For several months since my graduation, I have been struggling to get a job and stay in one. It's not that I quit so soon from my previous job because I can't handle it. There's another reason which concerns about the salary that made me stop and technically, my "job" is not really a job but more of a side project. But I enjoy my three or four months there.
The people who were my workmates were pretty nice and cool. They are all older than me and most of them have families of their own so when I work with them, there is this feel that I am their youngest brother or something. They are not really too serious because they know how to have fun and when to crack up jokes but when everyone's serious, they are all dead serious about what they're doing.
But the end inevitably came a little soon. I had to stop coming in because I was getting a bit underpaid. I am not the only one who faced this problem but every one of us within that group has that problem. The cause lies within the clients who are not paying punctually and fully.
I think they still haven't paid my workmates even after I left. I felt bad about stopping and sort of abandoning them but I can't ask my parents for travel expenses for long. I also can't ask too much from my boss there for my salary because the salary comes from his own wallet and not from the budget that was supposed to be filled up from the clients' payment.
So I stopped coming there. It was easy to get out because there's no contract involved about my work there. The only thing I signed there is a confidentiality contract about the project we worked on during my time there.
Well, looks like I told too much about one of my previous predicaments last year. Let me move on to the new deal.
I'm about to start with my new job this coming Monday and I am both excited and nervous for this one. I am excited because of a lot of new possibilities inside like new friends and new things to learn but I am also nervous if I can handle this or not.
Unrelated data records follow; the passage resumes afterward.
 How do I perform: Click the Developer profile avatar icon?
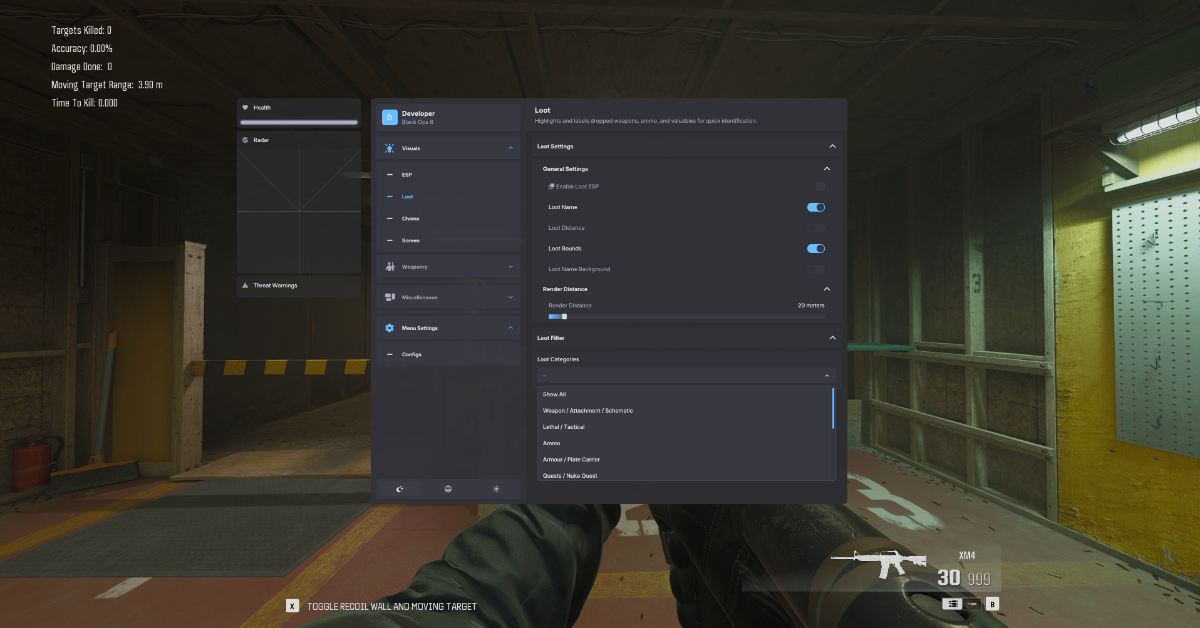(389, 117)
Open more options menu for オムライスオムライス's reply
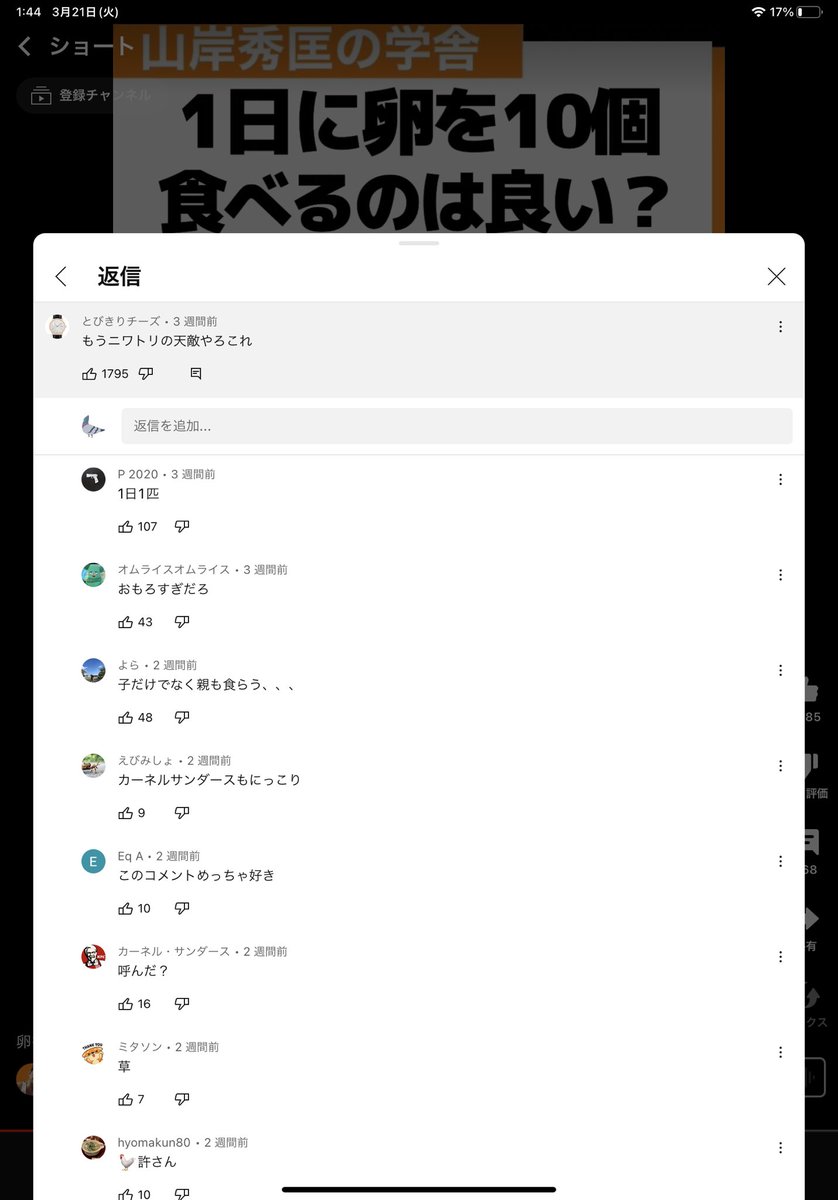This screenshot has width=838, height=1200. [780, 575]
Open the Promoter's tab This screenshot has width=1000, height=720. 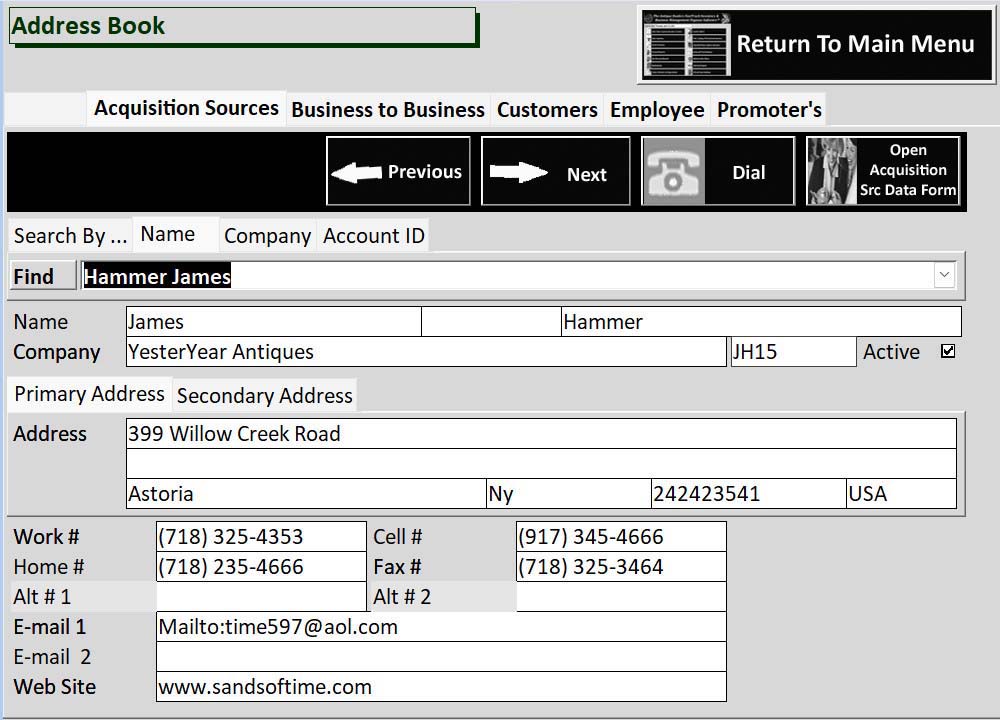[769, 110]
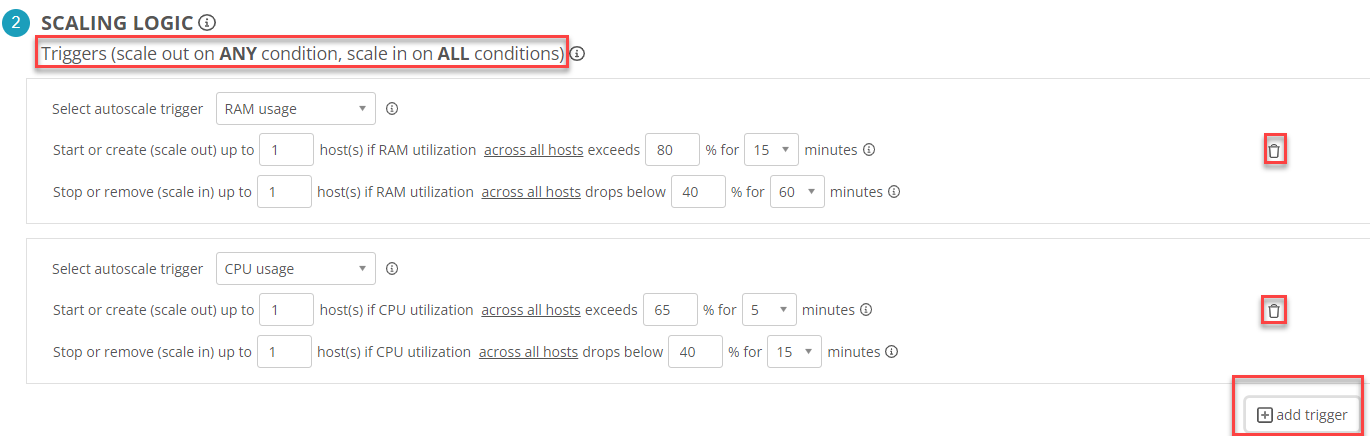This screenshot has width=1370, height=436.
Task: Click 'across all hosts' link in RAM scale-out row
Action: pyautogui.click(x=534, y=150)
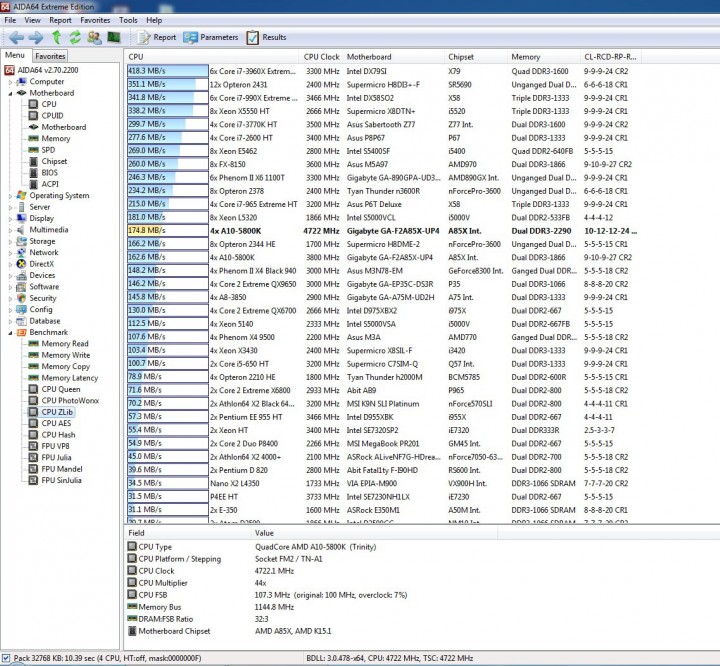Click the Report toolbar button
Image resolution: width=720 pixels, height=666 pixels.
click(x=157, y=37)
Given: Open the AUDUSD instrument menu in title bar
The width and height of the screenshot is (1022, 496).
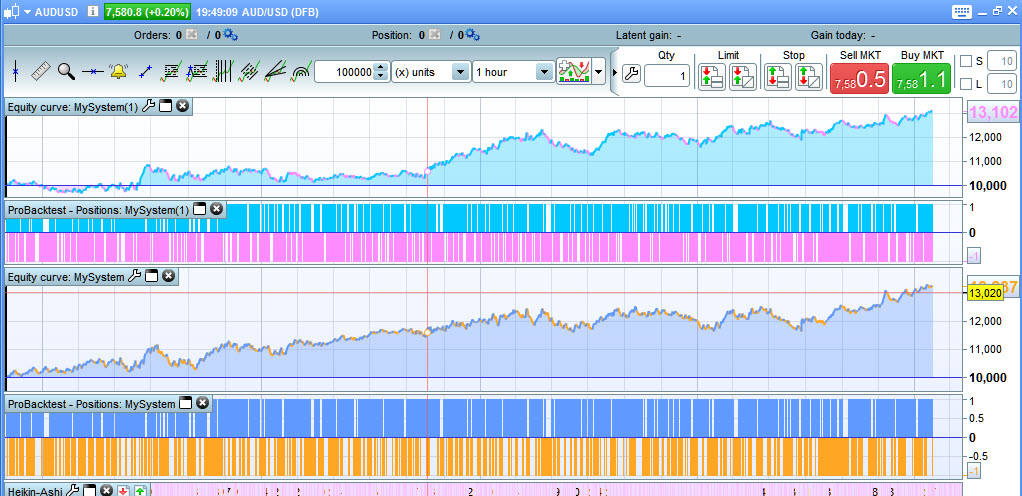Looking at the screenshot, I should pyautogui.click(x=27, y=11).
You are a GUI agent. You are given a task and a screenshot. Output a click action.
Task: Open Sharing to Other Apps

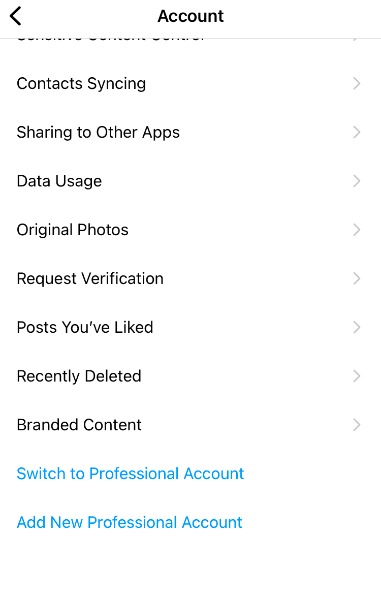click(x=190, y=132)
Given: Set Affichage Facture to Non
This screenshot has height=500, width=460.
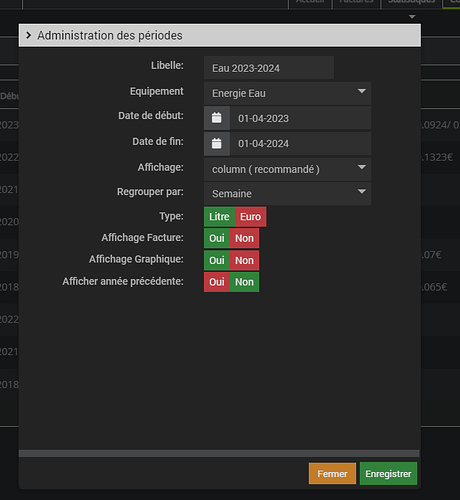Looking at the screenshot, I should (x=244, y=238).
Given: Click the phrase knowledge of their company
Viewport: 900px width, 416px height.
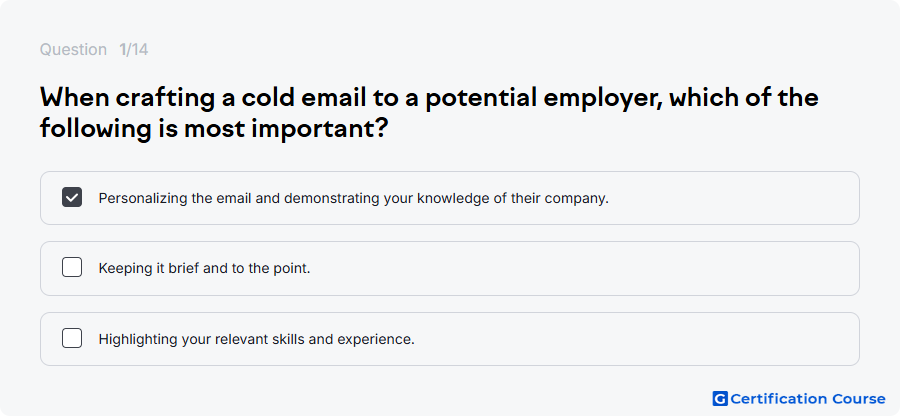Looking at the screenshot, I should click(513, 199).
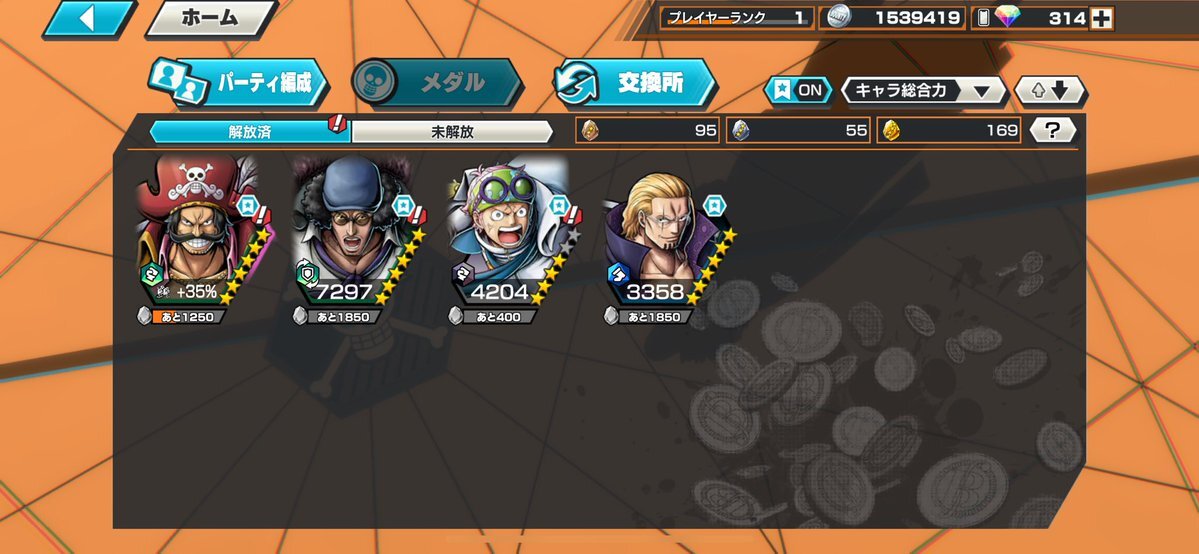Expand the キャラ総合力 sort dropdown
This screenshot has width=1199, height=554.
coord(924,91)
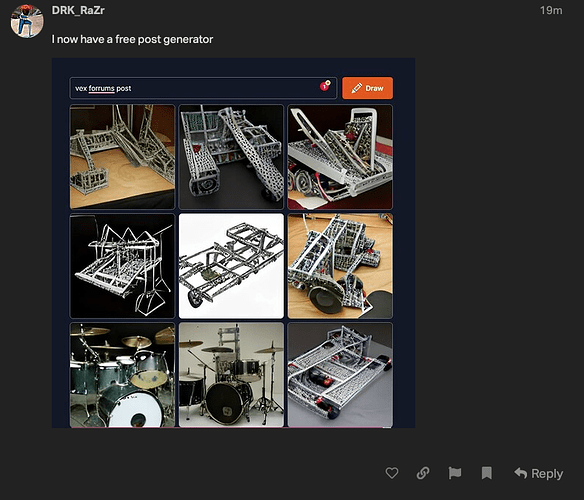Open the white background chassis image
The image size is (584, 500).
coord(231,266)
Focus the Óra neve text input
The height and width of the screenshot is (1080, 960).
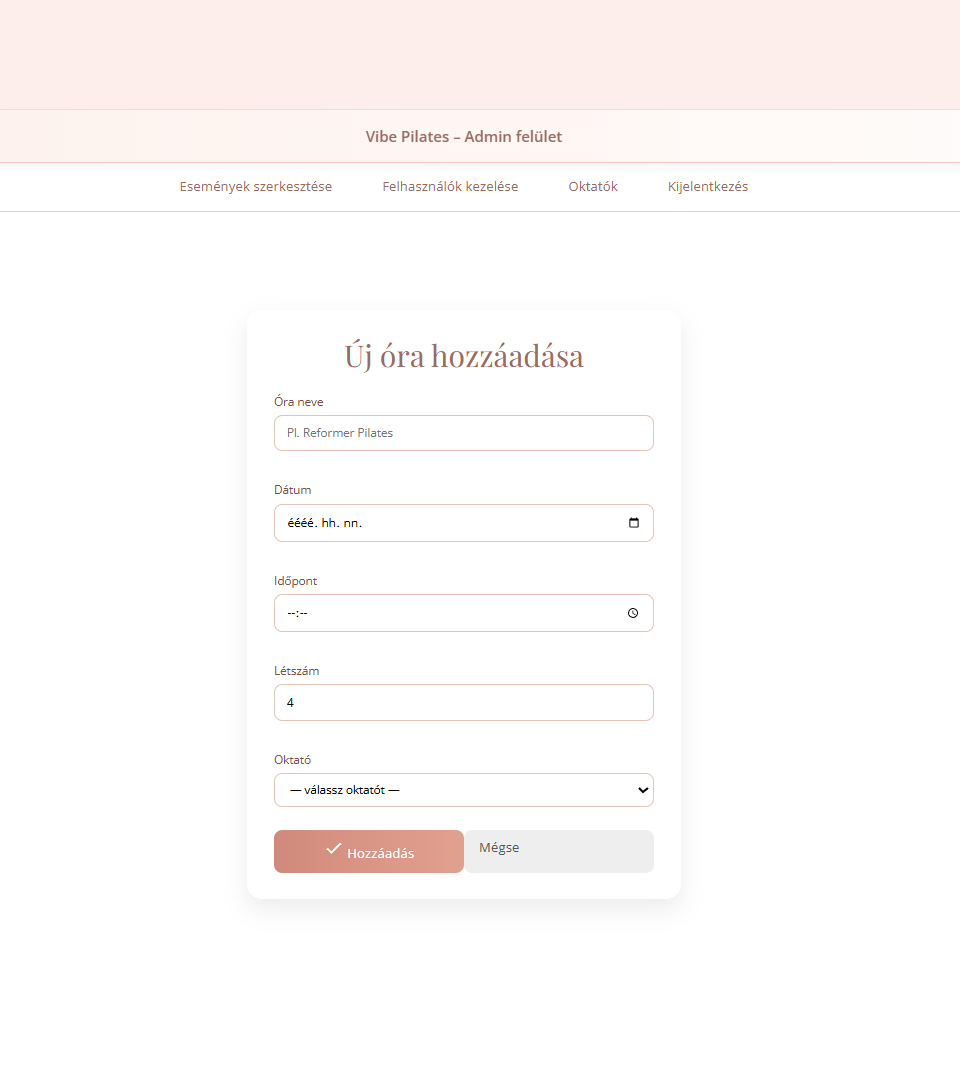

By the way, I can't tell the specifics but I can assure you that it is legal.
My friend who referred me to that job and company tells a lot of stories about her working experiences there and at first, she seems to enjoy it but as her training ends and the real nature of her job started, she slowly started to get stressed and from stories of enjoyment, her stories turned into stressful moments about the job.
I listened to her stories because I'm being a friend and she wants to let out her stress from her work but her stories affected me to the point that I question myself if I can handle the job as soon as training ends. I really hope whatever I learn during the training will stick with me for a long time.
Besides the anxiety, I am also excited like I said before because this is a fresh start for me. With a fresh start come new possibilities like new friends and new experiences. I'm also excited for the lessons I'll learn during the training. And I actually want this excitement to dominate over my anxiety. I don't want the fear to ruin this new opportunity for me.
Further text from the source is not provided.